━━ Fragmento original ━━

Siempre, eternamente, espero el verano. Siempre sonrío con los primeros rayos de sol en el mes de marzo (por San José). Siempre programo todo lo que voy a hacer en esos meses de camiseta y calor. Y luego siempre pasa volando el tiempo, dejando leves pinzeladas de sonrisas en mis recuerdos, cuando yo esperaba carcajadas. Y llega el 30 de junio, y el 31 de julio, y el 31 de agosto. Y luego septiembre. Y los cirros tapan el sol en la playa, y la brisa marina me hace sentir frío en los brazos, mientras busco refugio en las calles estrechas de la ciudad.

Estoy a mediados de octubre y sé que ya no regresará el buen tiempo. No creo en milagros. Es en esta época del año cuando me enamoro del antiguo verano. Añoro esa bisagra que chirriaba cuando salía a fumar a la terraza de la tercera planta en la tierra de la niebla. De madrugada. Mis padres dormían en el piso de abajo, y debía caminar con precaución entre las macetas llenas de hortensias y pensamientos para no tropezar con esas hijas de la señora Sofía (en invierno invernan en el desván -este fin de semana hemos comenzado a subir las plantas más delicadas a los cambios de clima). Y me tumbaba en pantalón corto sobre esas baldosas frescas para hacerle compañía al señor Gris que se convirtió en estrella hace tiempo. En ese cielo negro, que se llenaba de nubes con mis bocanadas de humo.

━━━
━━ Sección de datos ━━

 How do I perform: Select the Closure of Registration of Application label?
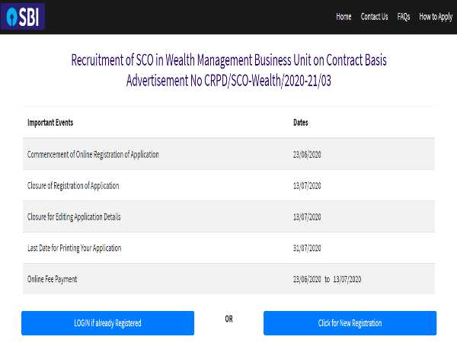[x=73, y=185]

━━━

## Tareas por hacer
1. Según el texto sobre la espera del verano, ¿por qué debía quien narra caminar con precaución por la terraza de madrugada?
2. Enumera, en el orden en que aparecen, todos los meses del año que se nombran en el texto sobre la espera del verano.
3. Extrae del texto sobre la espera del verano el pasaje que comienza en "Estoy a mediados" y termina en "bocanadas de humo.".

## Ejercicio resuelto
1. Debía caminar con precaución para no tropezar con las macetas llenas de hortensias y pensamientos, a las que llama las hijas de la señora Sofía.

2. marzo, junio, julio, agosto, septiembre, octubre

3.
Estoy a mediados de octubre y sé que ya no regresará el buen tiempo. No creo en milagros. Es en esta época del año cuando me enamoro del antiguo verano. Añoro esa bisagra que chirriaba cuando salía a fumar a la terraza de la tercera planta en la tierra de la niebla. De madrugada. Mis padres dormían en el piso de abajo, y debía caminar con precaución entre las macetas llenas de hortensias y pensamientos para no tropezar con esas hijas de la señora Sofía (en invierno invernan en el desván -este fin de semana hemos comenzado a subir las plantas más delicadas a los cambios de clima). Y me tumbaba en pantalón corto sobre esas baldosas frescas para hacerle compañía al señor Gris que se convirtió en estrella hace tiempo. En ese cielo negro, que se llenaba de nubes con mis bocanadas de humo.